Our bodies’ cells disintegrate and then recycle their own parts constantly. In 2016, Dr. Yoshinori Ohsumi, from Japan, received the Nobel Prize in Physiology or Medicine for discovering the mechanisms behind this process known as autophagy. Most of the tissues in our bodies replace their cells with new ones on a regular basis. Each organ needs its own time to renew itself completely. However, other tissues never replace their cells.
An investigation with a revealing result
Dr. Ohsumi, a Japanese cell biologist, spent years studying how human cells recycle their trash. This process is scientifically known as autophagy. It is composed of the Greek words, “auto” which means “self” and “phagein” which can be translated as “eating”. It sounds a bit disturbing, but this process helps to keep you stable. With the help of lysosomes (organelles responsible for degrading intracellular material), your body can break down different protein structures and transform them into amino acids. Later, it uses this to create more cells.

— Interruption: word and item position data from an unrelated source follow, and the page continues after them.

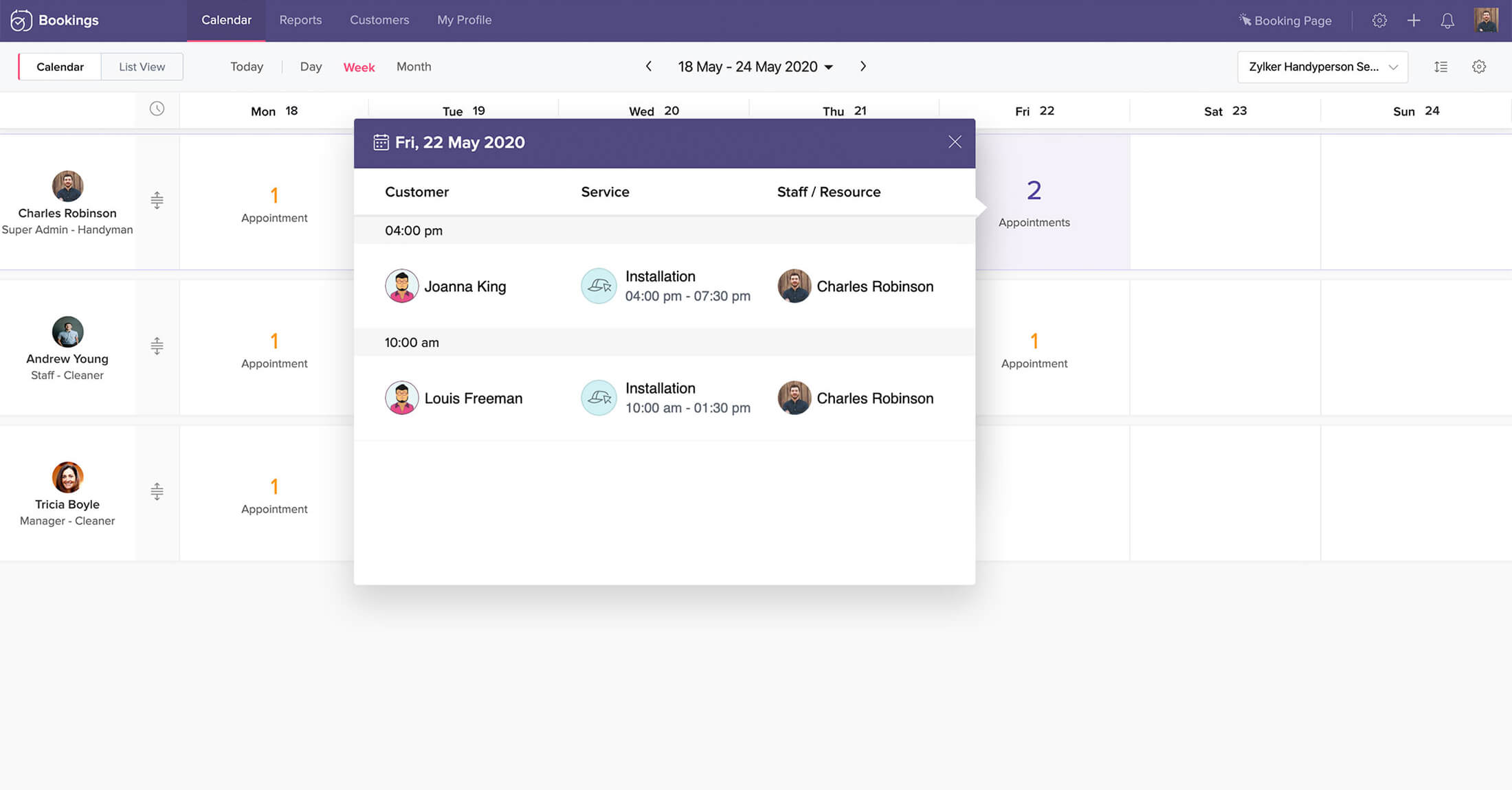Click the Customers menu item
The height and width of the screenshot is (790, 1512).
379,20
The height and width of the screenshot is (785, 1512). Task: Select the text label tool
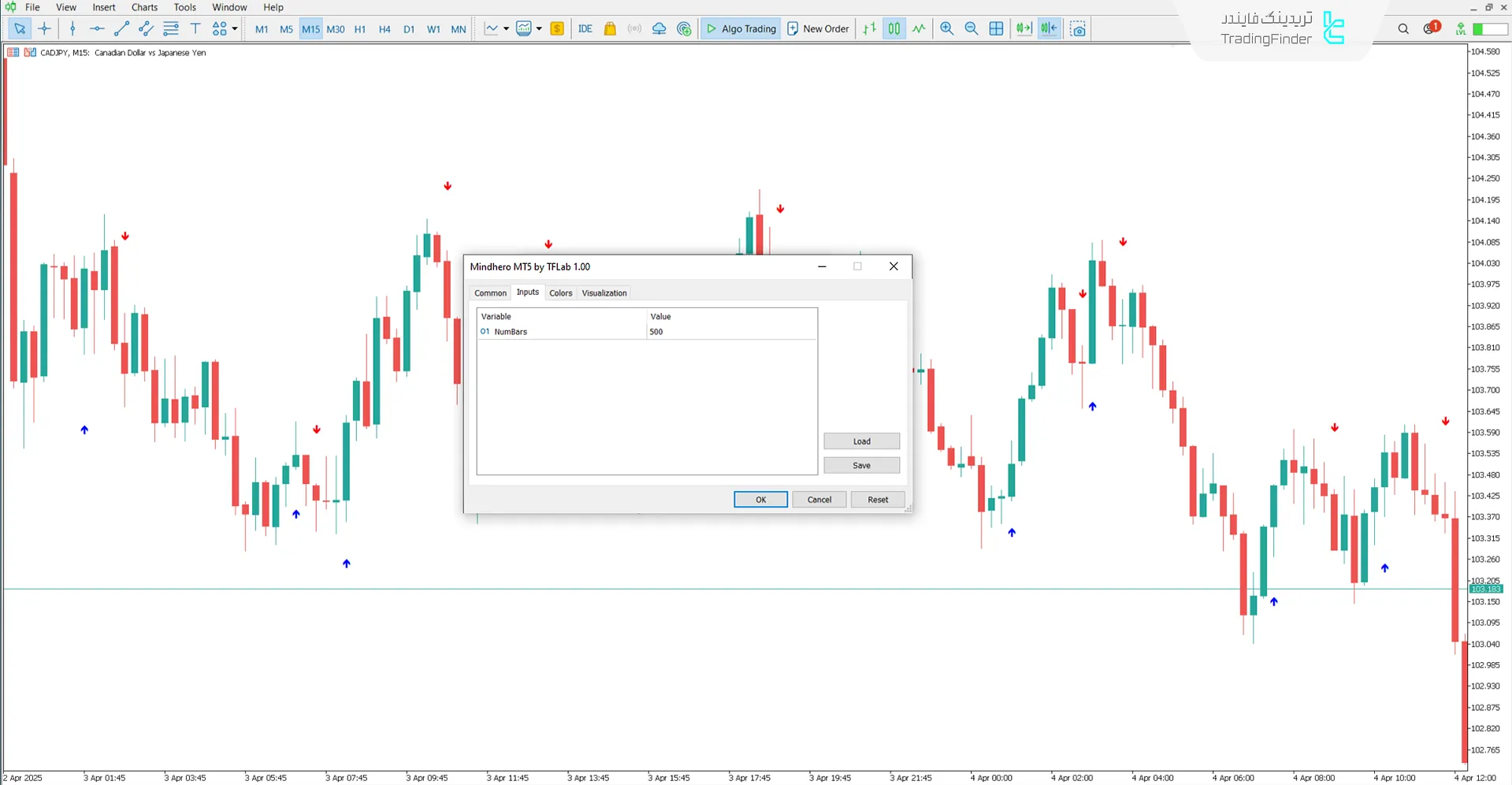tap(195, 29)
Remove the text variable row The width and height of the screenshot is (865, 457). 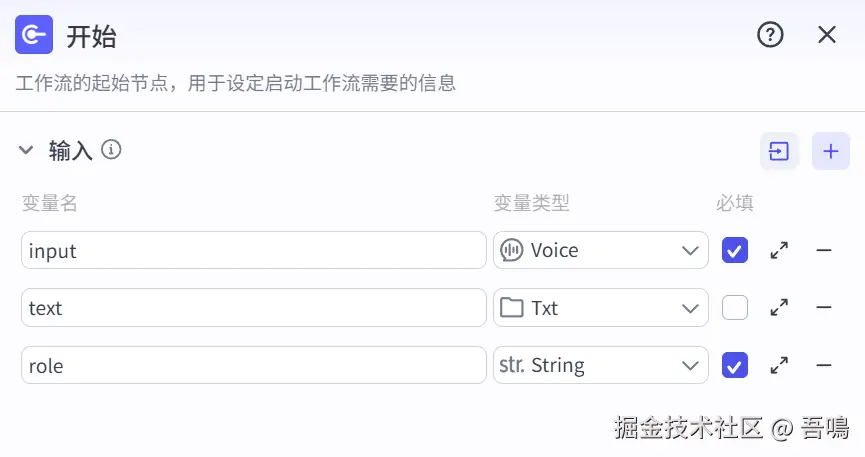824,308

Our body can use its own protein supply stored in the form of damaged cells and bacteria. The average person consumes approximately 70 g of protein daily which is not enough to create new cells. When using the “protein waste”, your body is nourished with the necessary amount. When the natural recycling mechanism doesn’t work, the damaged cells and their components begin to accumulate in the body. Thus, it’s not possible to neutralize cancer cells and cells infected with dangerous bacteria and viruses. That’s why you can end up with many serious diseases.